FIELD OF THE INVENTION

The present disclosure is directed to materials and methods for treating endothelial dysfunction in a human subject and for monitoring efficacy of mesenchymal stem cell therapy in a subject suffering from a cardiovascular disorder.

BACKGROUND

Heart failure (HF) remains a leading cause of morbidity and mortality in the United States¹. The failing circulation is characterized not only by depressed cardiac function, but also by endothelial dysfunction². Endothelial dysfunction produces increased systemic vascular resistance, which augments stress on the failing heart, and contributes to HF symptomology^3,4. Endothelial dysfunction is also a crucial component of the pathophysiology of numerous cardiovascular (CV) disorders and manifests in patients with CV risk factors such as atherosclerosis, hypertension, and diabetes mellitus^5,6. Moreover, endothelial progenitor cells (EPCs) regulate the health of the vasculature by incorporating into the endothelium, replacing injured endothelial cells, and secreting angiogenic factors that activate mature endothelial cells^7,8. Notably, HF patients have decreased circulating EPC levels and bioactivity⁷.

SUMMARY

A method of monitoring efficacy of a therapy for endothelial dysfunction is provided. In one aspect, the method comprises determining levels of Vascular Endothelial Growth Factor (VEGF) and endothelial progenitor cells (EPCs) in a first sample from the subject before administration of a therapy for endothelial dysfunction; and determining levels of VEGF and EPCs in a second sample from the subject after administration of the therapy for endothelial dysfunction; wherein a decreased level of VEGF and an increased level of EPCs in the second sample compared to levels of VEGF and EPCs in the first sample is indicative of effective treatment of the endothelial dysfunction. In some embodiments, the therapy for endothelial dysfunction comprises mesenchymal stem cell therapy. In some embodiments, the mesenchymal stem cell therapy comprises the administration of allogeneic mesenchymal stem cells to the subject.
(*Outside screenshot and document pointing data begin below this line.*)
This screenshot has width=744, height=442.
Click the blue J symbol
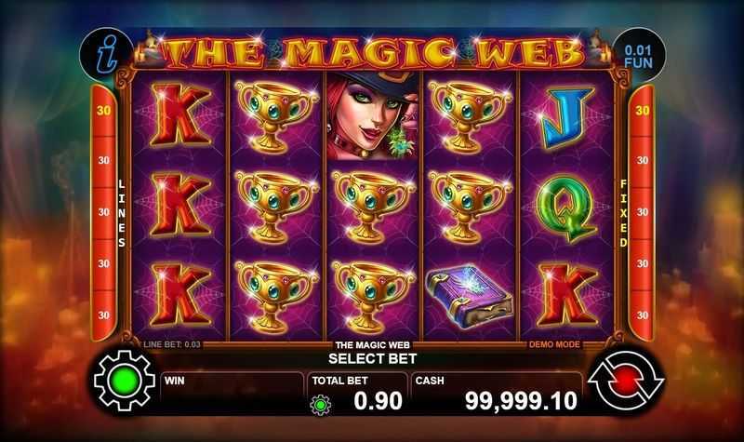pyautogui.click(x=567, y=117)
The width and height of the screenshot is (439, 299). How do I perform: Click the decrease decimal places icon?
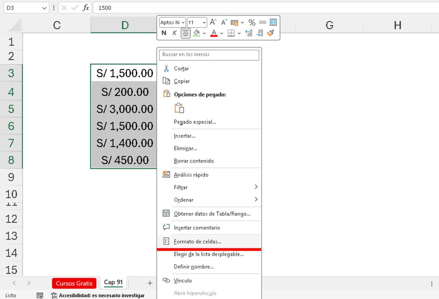coord(259,33)
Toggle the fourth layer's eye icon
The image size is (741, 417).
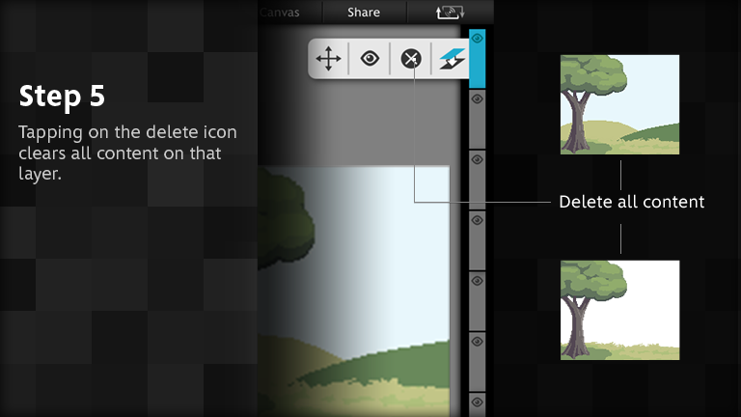478,220
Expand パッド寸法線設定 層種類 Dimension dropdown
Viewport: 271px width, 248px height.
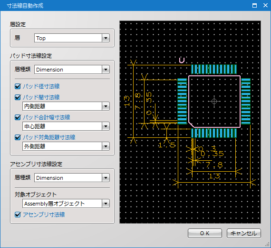point(72,70)
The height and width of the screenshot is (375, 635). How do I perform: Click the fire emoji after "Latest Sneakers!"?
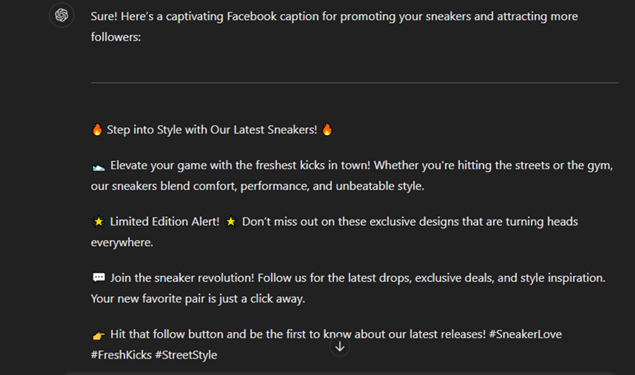[x=327, y=130]
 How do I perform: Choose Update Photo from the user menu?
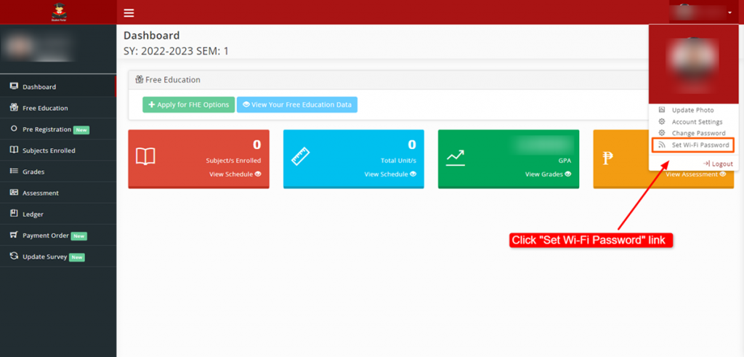coord(692,110)
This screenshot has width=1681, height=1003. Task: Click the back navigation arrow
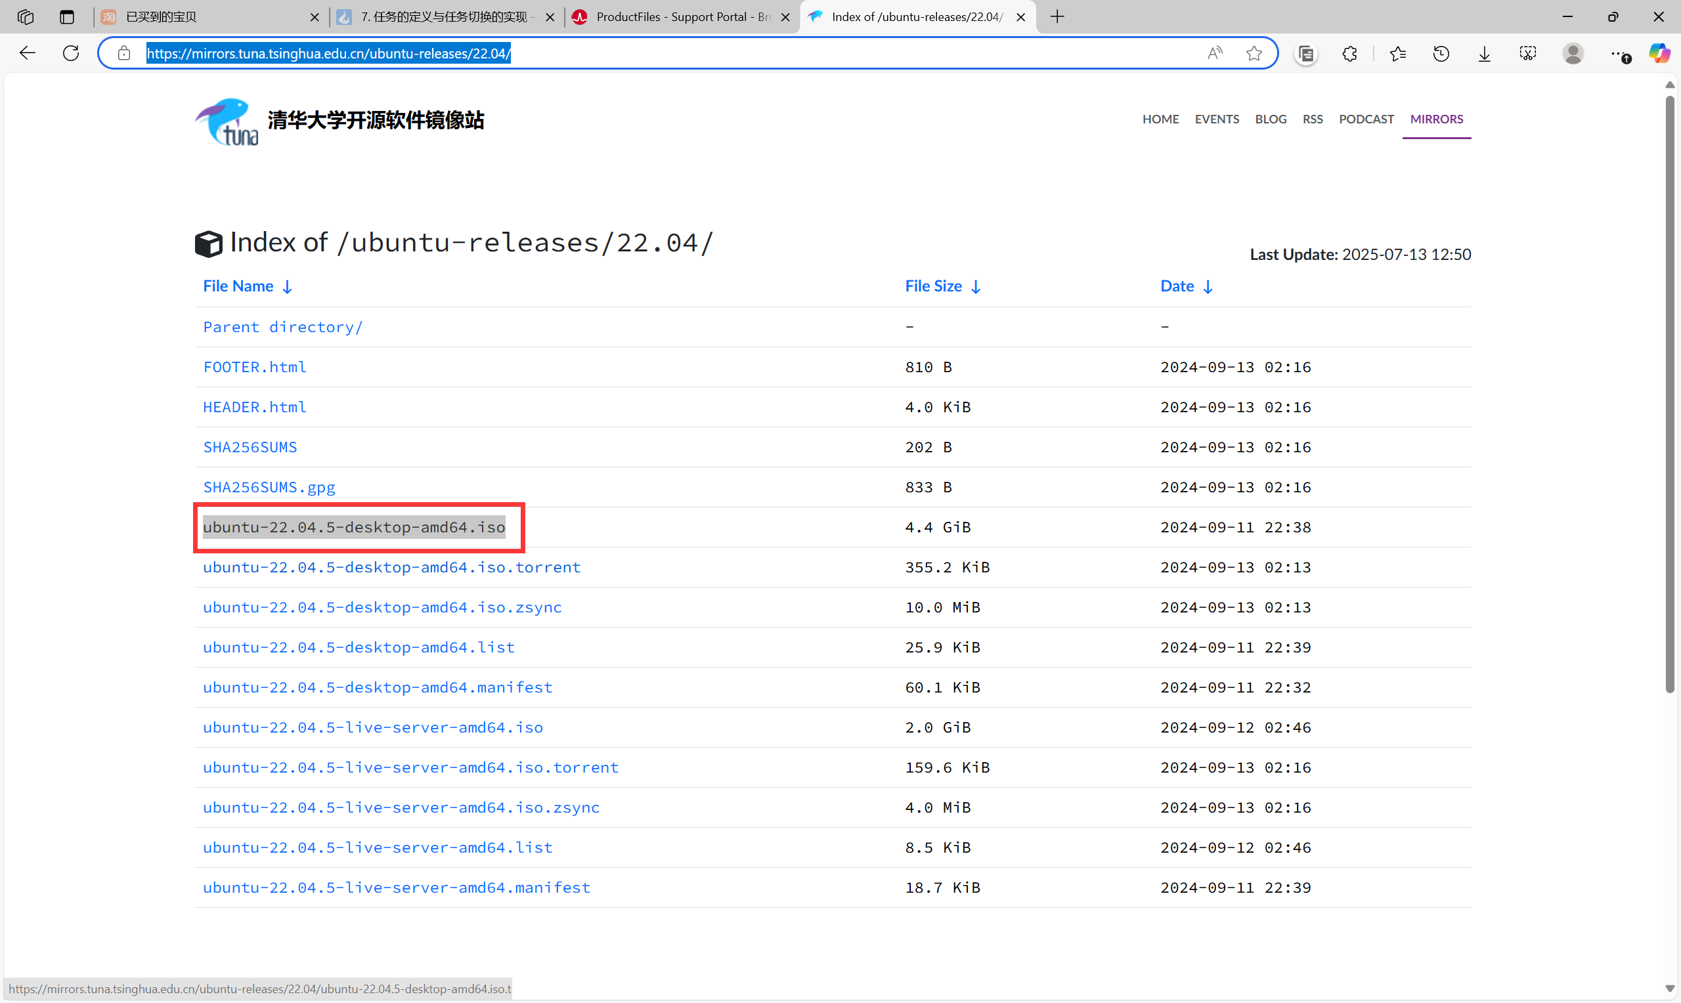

Alternatively, the invention provides a method of monitoring efficacy of a therapy for endothelial dysfunction comprising determining levels of Vascular Endothelial Growth Factor (VEGF) and endothelial progenitor cells (EPCs) in a sample from the subject after administration of the therapy for endothelial dysfunction, and comparing the levels of VEGF and EPC to a predetermined criterion, e.g., levels of VEGF and EPC from healthy subjects. A decreased level of VEGF (such that the level of VEGF in the sample is commensurate with a level of VEGF in healthy subjects) and an increased level of EPCs (such that the level of EPCs is commensurate with a level of EPCs in healthy subjects) in the sample compared to the predetermined criterion is indicative of effective treatment of the endothelial dysfunction. Any therapy for endothelial cell dysfunction is contemplated herein; in one aspect, the therapy is a cell-based therapy, such as administration of stem cells (e.g., mesenchymal stem cells).

Also described herein is a method of monitoring efficacy of a mesenchymal stem cell therapy in a subject suffering from a cardiovascular disorder comprising determining a level of Vascular Endothelial Growth Factor (VEGF) in a sample from the subject after administration of the stem cell therapy, and comparing the level of VEGF to a predetermined criterion, e.g., level of VEGF from healthy subjects. A decreased level of VEGF in the sample such that it is commensurate with a level of VEGF in healthy subjects is indicative of effective stem cell therapy.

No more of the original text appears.